» What you have to do
Can you rewrite the lines below with every "Given" changed to "Instruction", keeping everything else the same and omitting the pictures?

» Records for the task
###

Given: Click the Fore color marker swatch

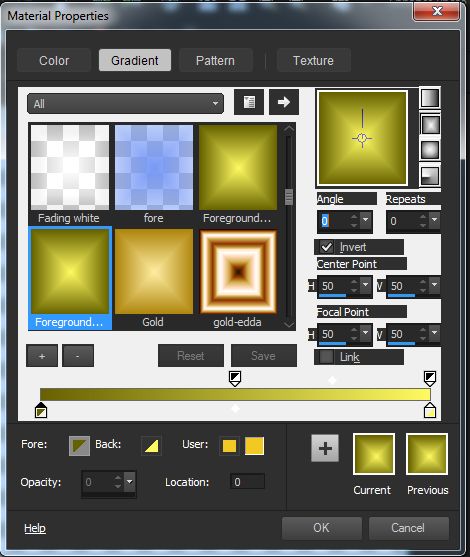Looking at the screenshot, I should (79, 446).
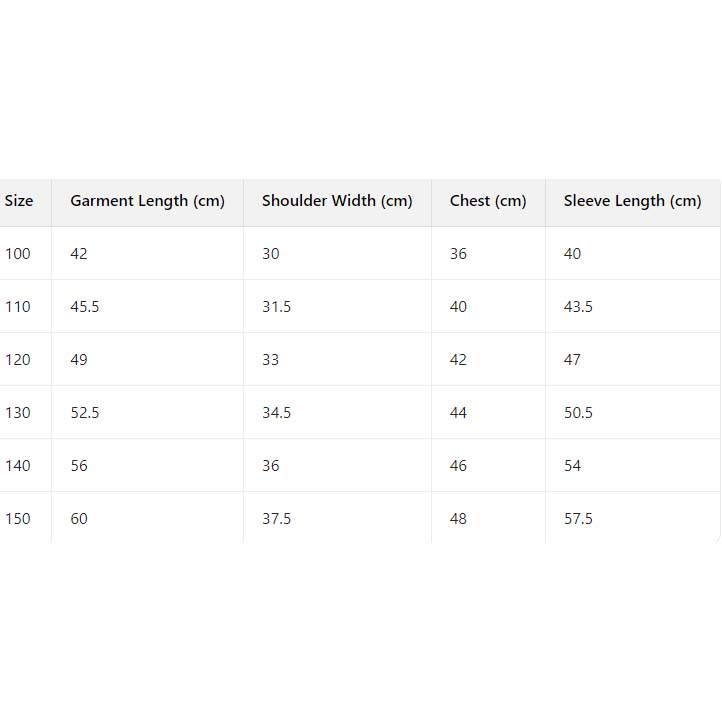This screenshot has width=722, height=722.
Task: Click size 100 row label
Action: [x=18, y=254]
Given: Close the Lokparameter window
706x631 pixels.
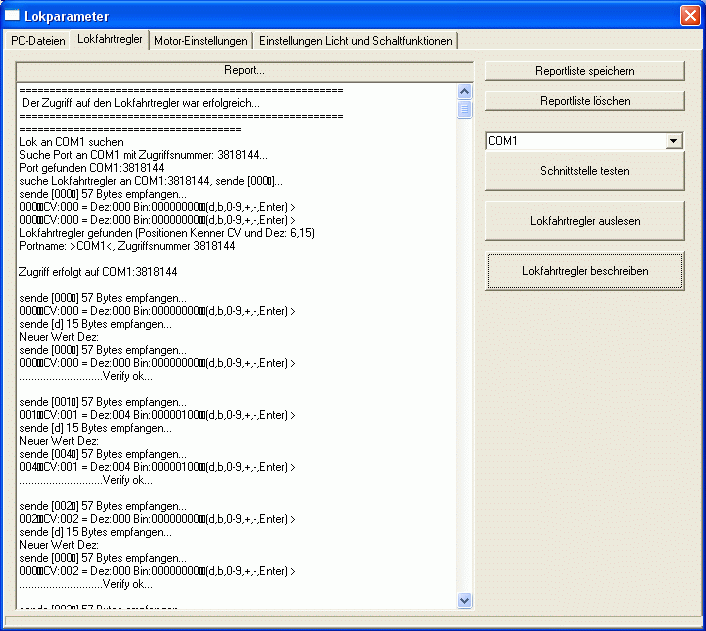Looking at the screenshot, I should (689, 16).
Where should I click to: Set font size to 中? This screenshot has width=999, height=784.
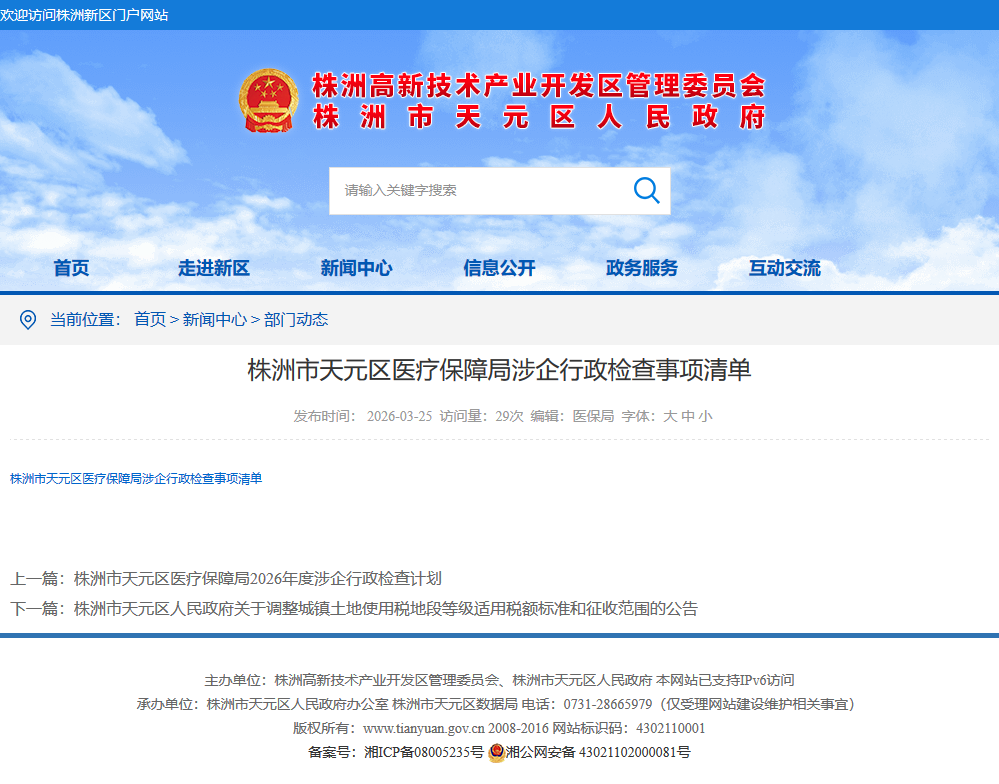coord(688,416)
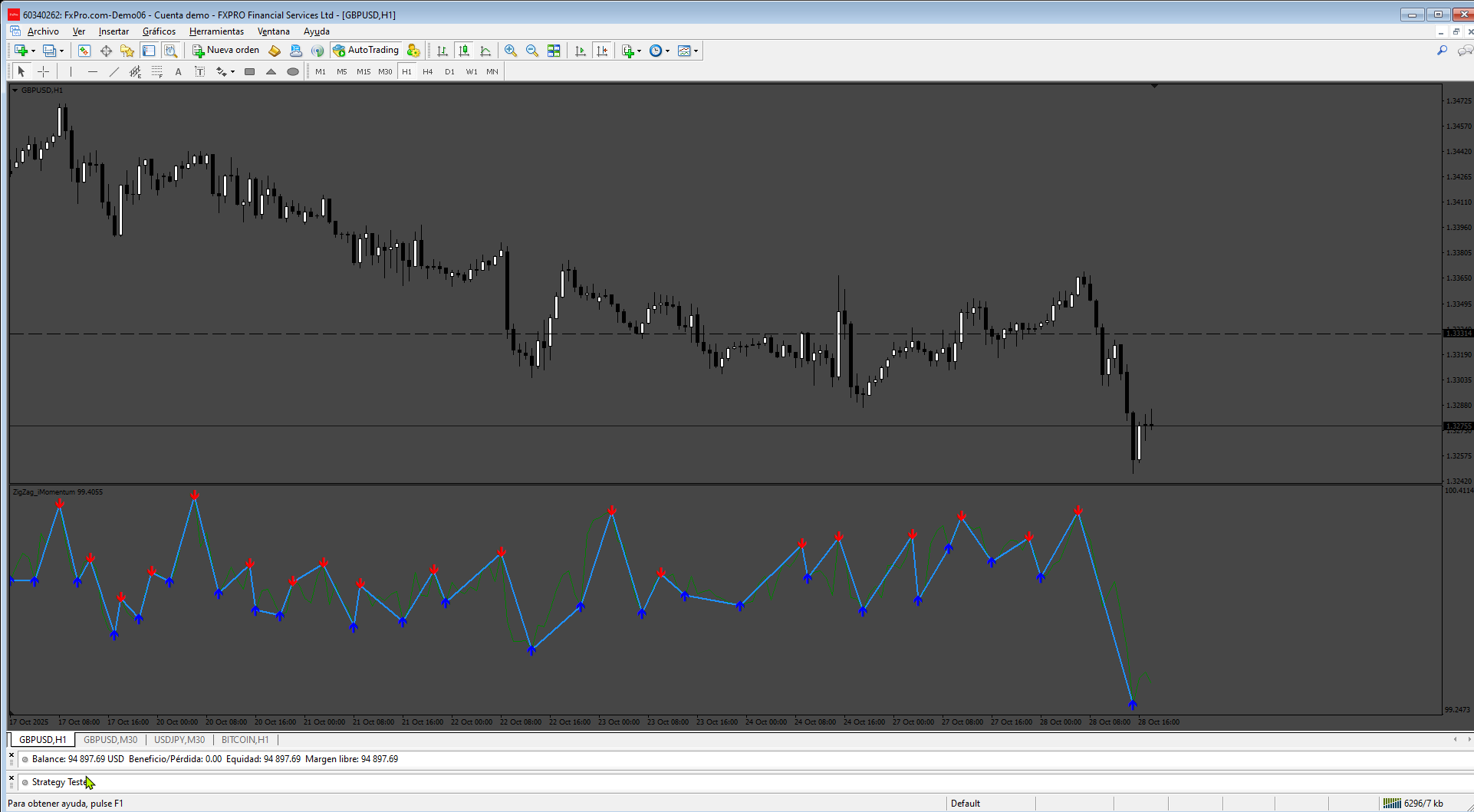
Task: Insert a text label with A tool
Action: [178, 71]
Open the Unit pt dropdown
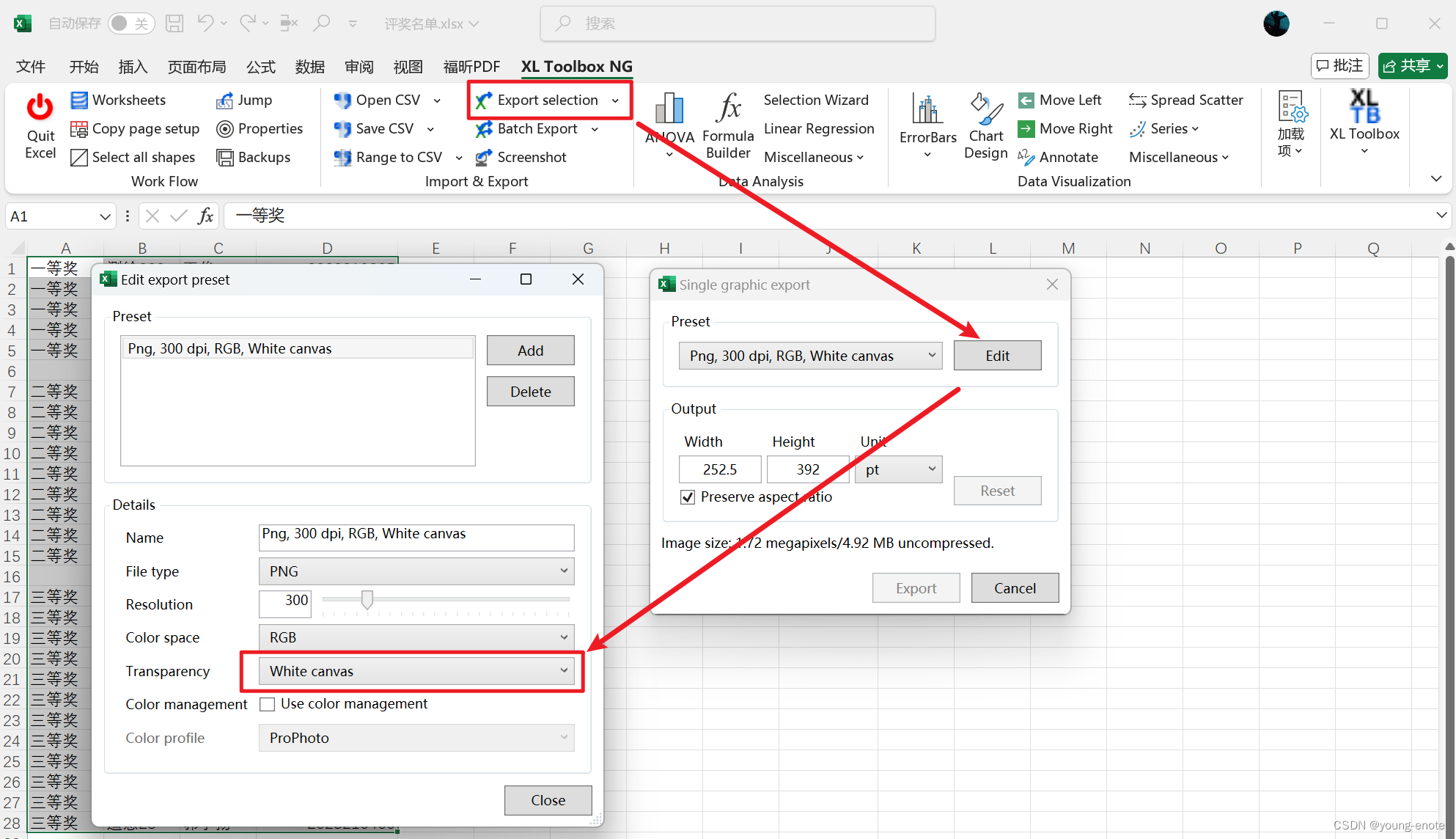 [898, 469]
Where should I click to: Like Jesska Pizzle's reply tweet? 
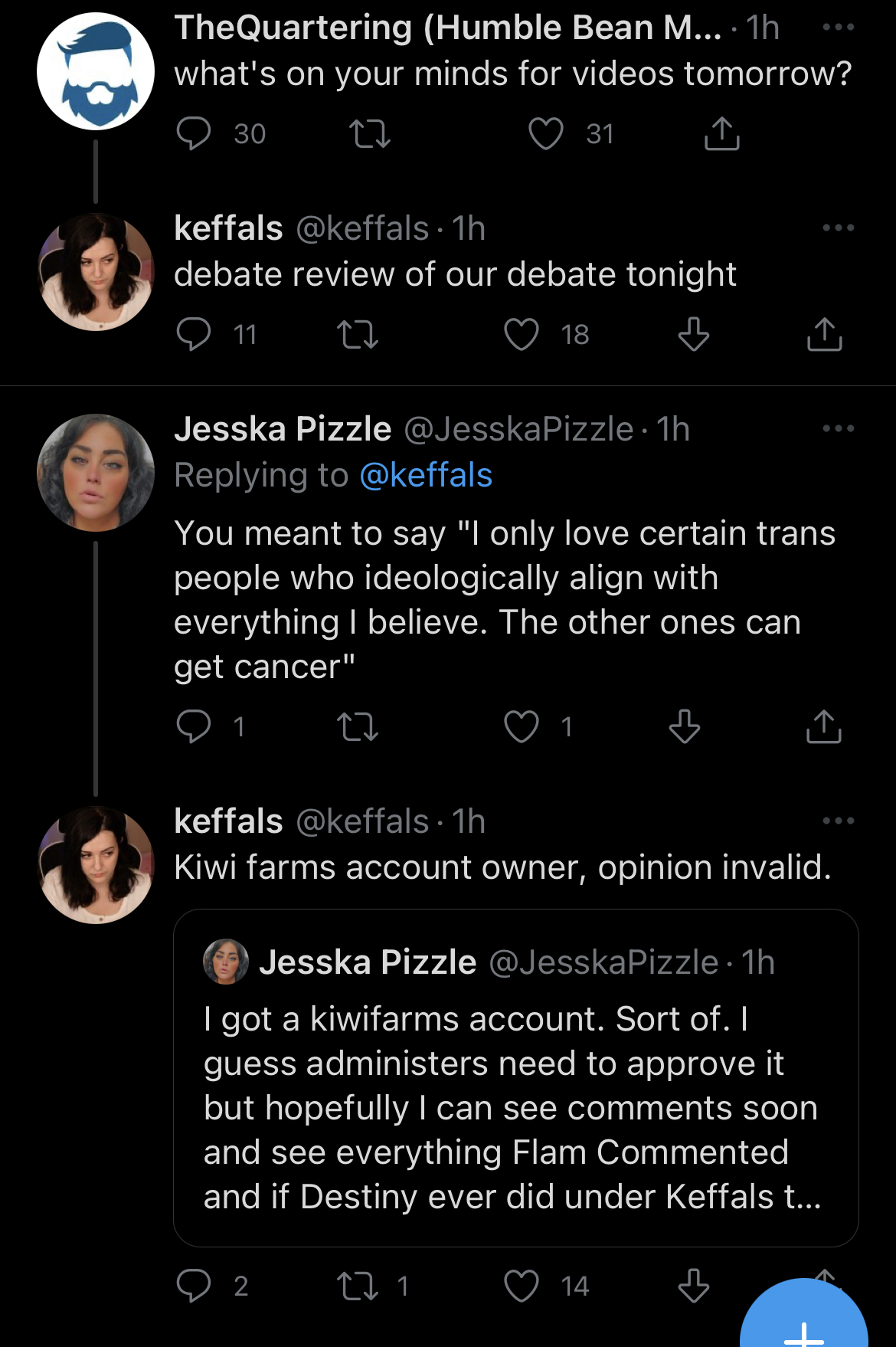[522, 726]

###

» Result of the task
Instruction: Click the Fore color marker swatch

Looking at the screenshot, I should (79, 446).
This screenshot has width=722, height=722.
Task: Click size 100 row label
Action: [x=18, y=254]
Instruction: Close the Lokparameter window
706x631 pixels.
Looking at the screenshot, I should (689, 16).
Where should I click to: Set font size to 中? This screenshot has width=999, height=784.
coord(688,416)
Task: Insert a text label with A tool
Action: [178, 71]
Open the Unit pt dropdown
 [898, 469]
Where should I click to: Like Jesska Pizzle's reply tweet? 
[522, 726]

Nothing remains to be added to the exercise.